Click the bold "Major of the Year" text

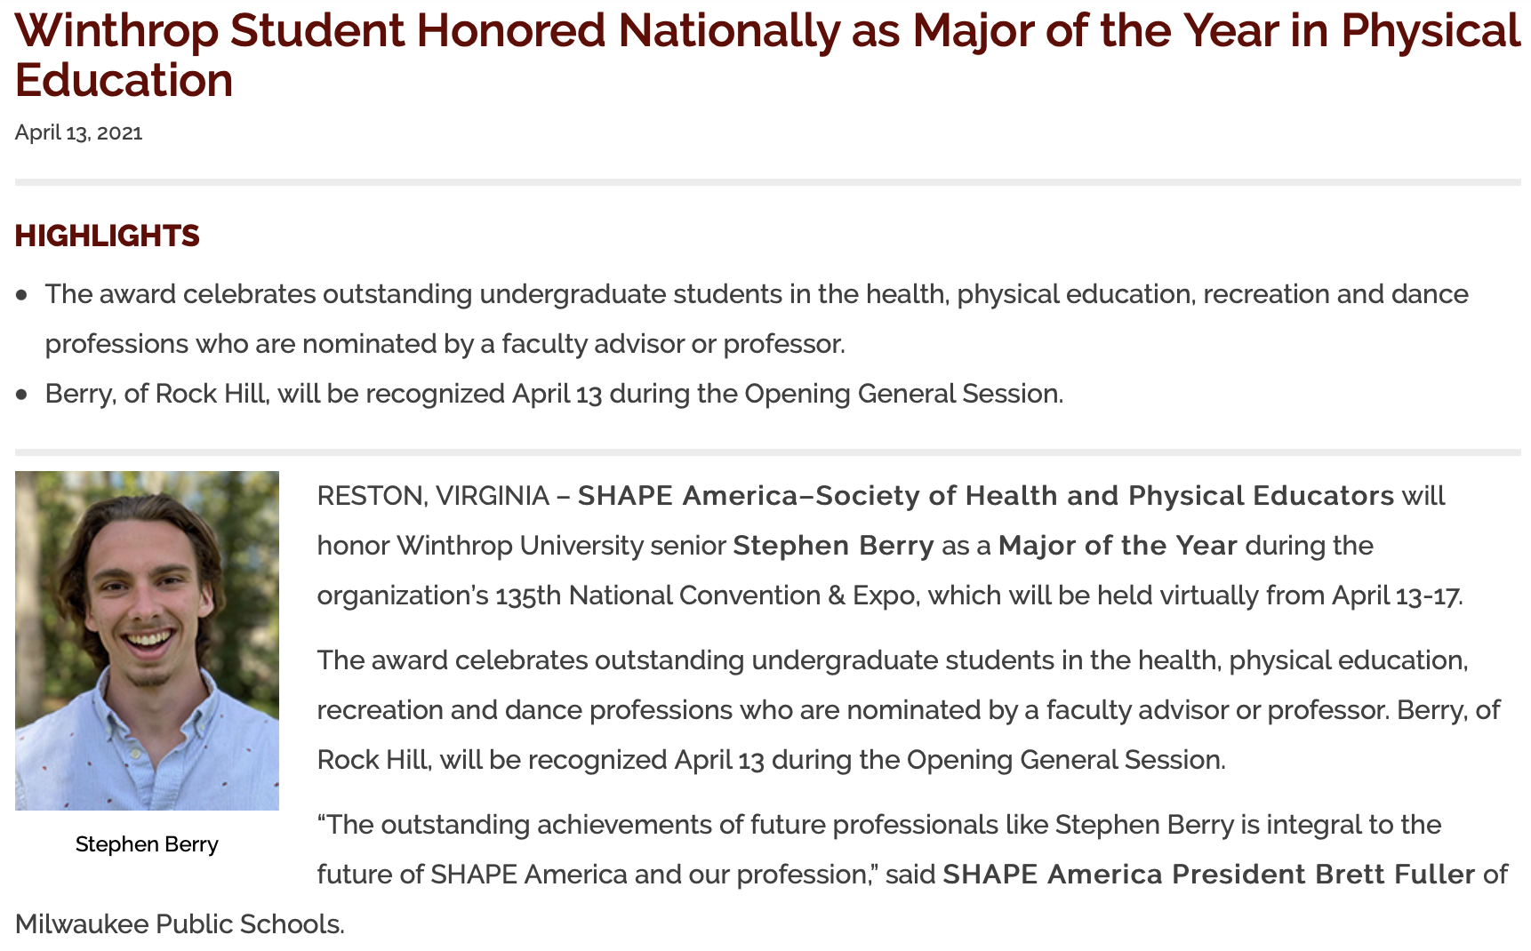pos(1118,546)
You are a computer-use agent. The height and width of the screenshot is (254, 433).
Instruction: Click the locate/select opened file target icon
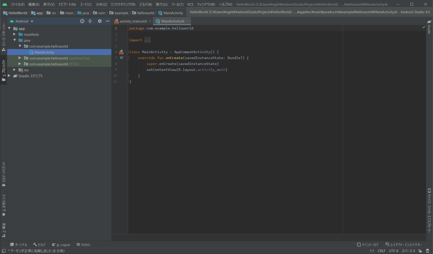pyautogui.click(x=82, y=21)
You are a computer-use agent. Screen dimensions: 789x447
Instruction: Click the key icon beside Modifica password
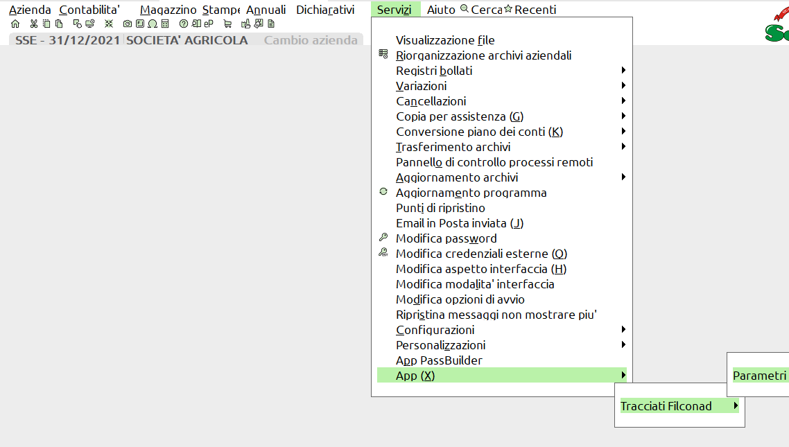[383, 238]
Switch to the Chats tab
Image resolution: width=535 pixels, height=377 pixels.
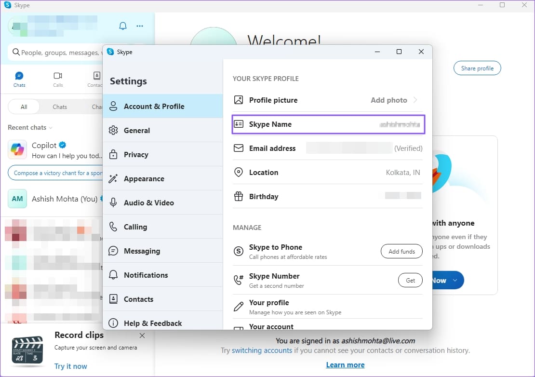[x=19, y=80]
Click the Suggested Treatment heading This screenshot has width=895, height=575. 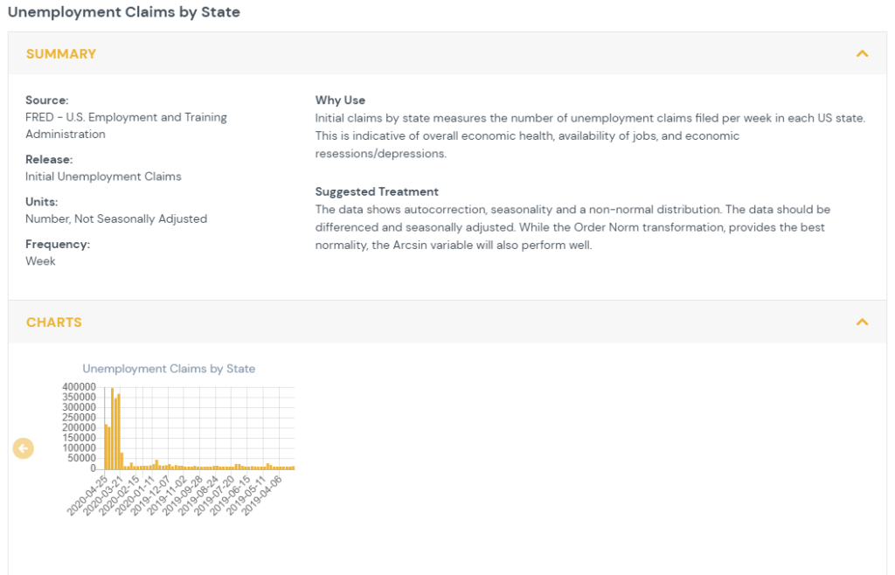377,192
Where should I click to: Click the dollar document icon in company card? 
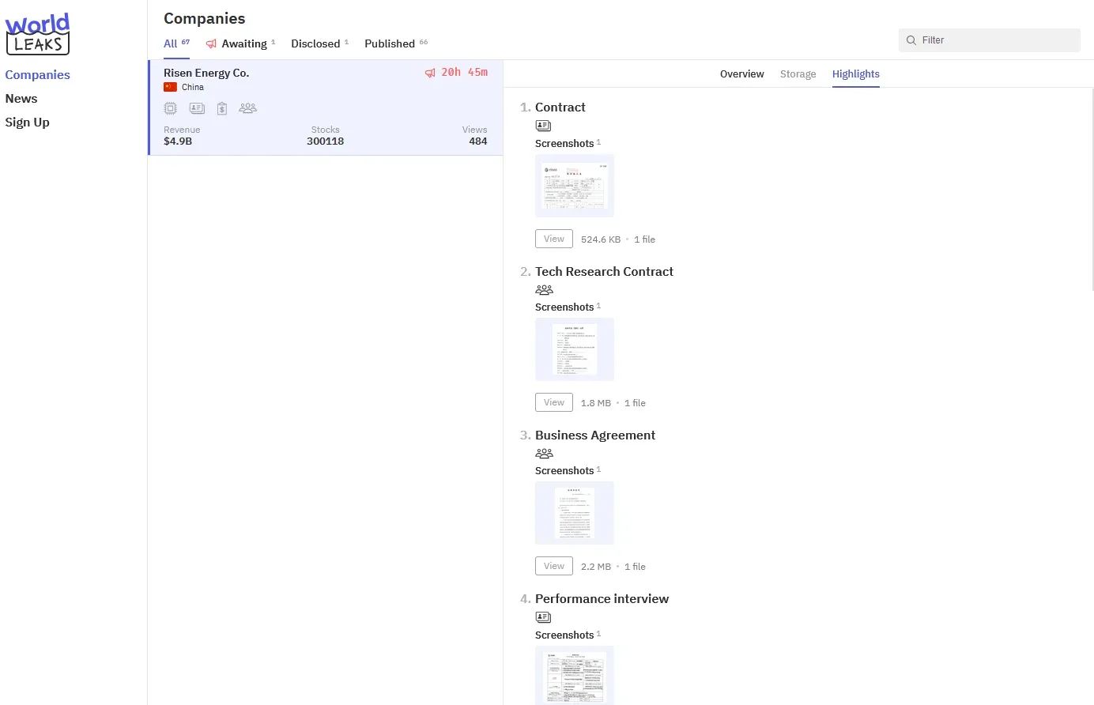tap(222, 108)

──────────

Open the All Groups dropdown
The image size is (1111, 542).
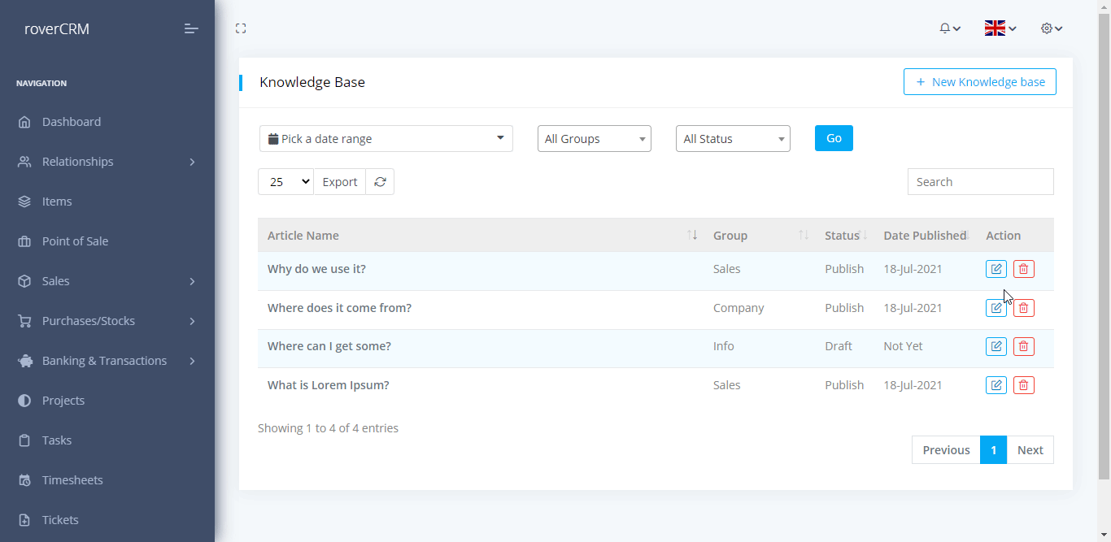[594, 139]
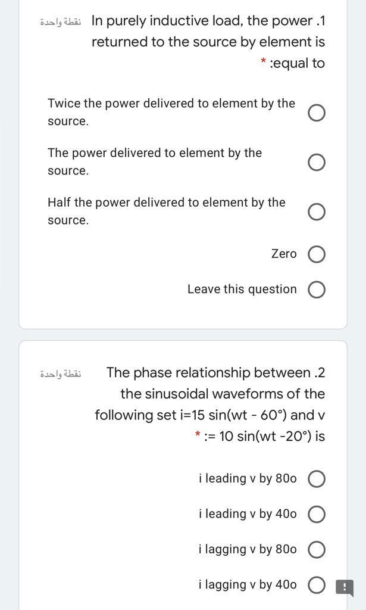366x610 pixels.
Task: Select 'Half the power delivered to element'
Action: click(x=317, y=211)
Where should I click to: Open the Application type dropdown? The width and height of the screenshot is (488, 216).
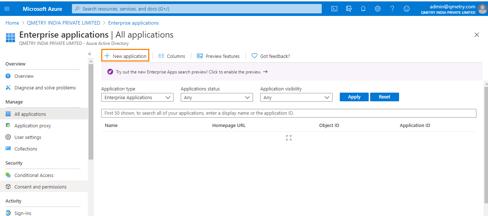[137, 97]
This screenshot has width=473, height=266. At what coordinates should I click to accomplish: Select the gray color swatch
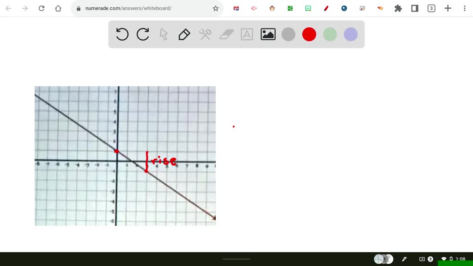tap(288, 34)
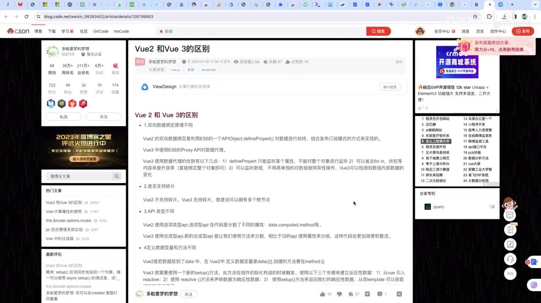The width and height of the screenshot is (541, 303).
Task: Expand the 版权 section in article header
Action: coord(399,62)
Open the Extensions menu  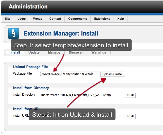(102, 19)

──────────

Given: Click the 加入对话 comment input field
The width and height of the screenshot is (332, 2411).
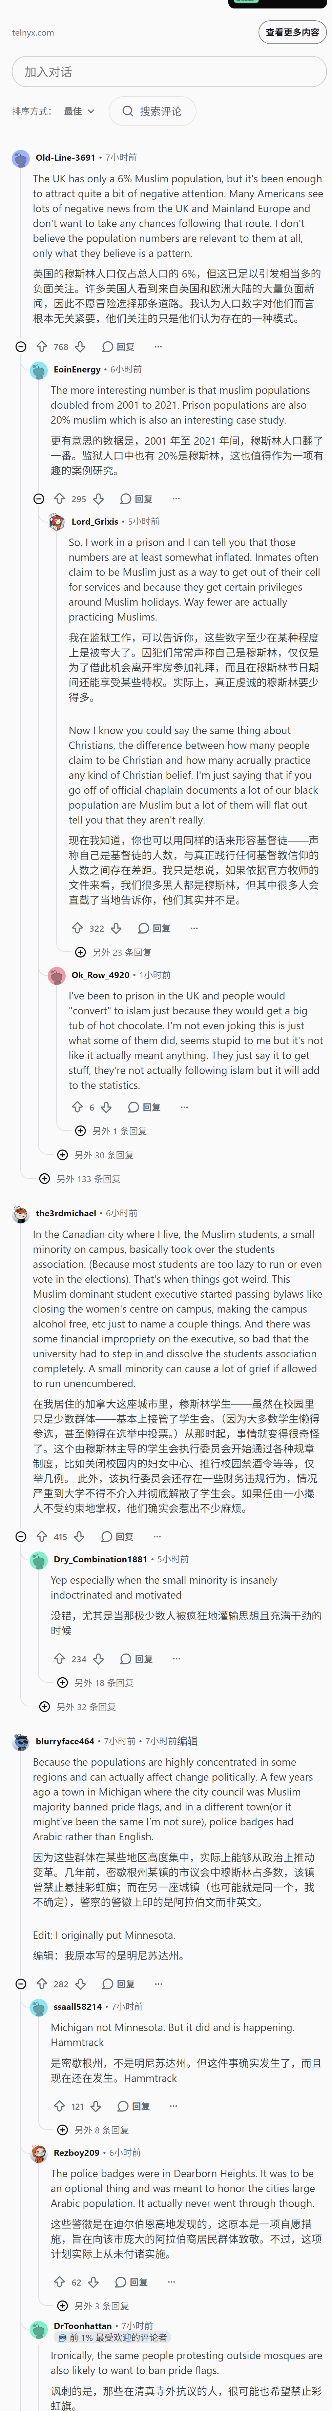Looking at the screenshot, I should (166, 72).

──────────

*Problem to work on*
Which lines of the records contain the word "computer"? Copy each of them.

*Response area*
You are a computer-use agent. The height and width of the screenshot is (254, 433).
You are a computer-use agent. Screen dimensions: 789x447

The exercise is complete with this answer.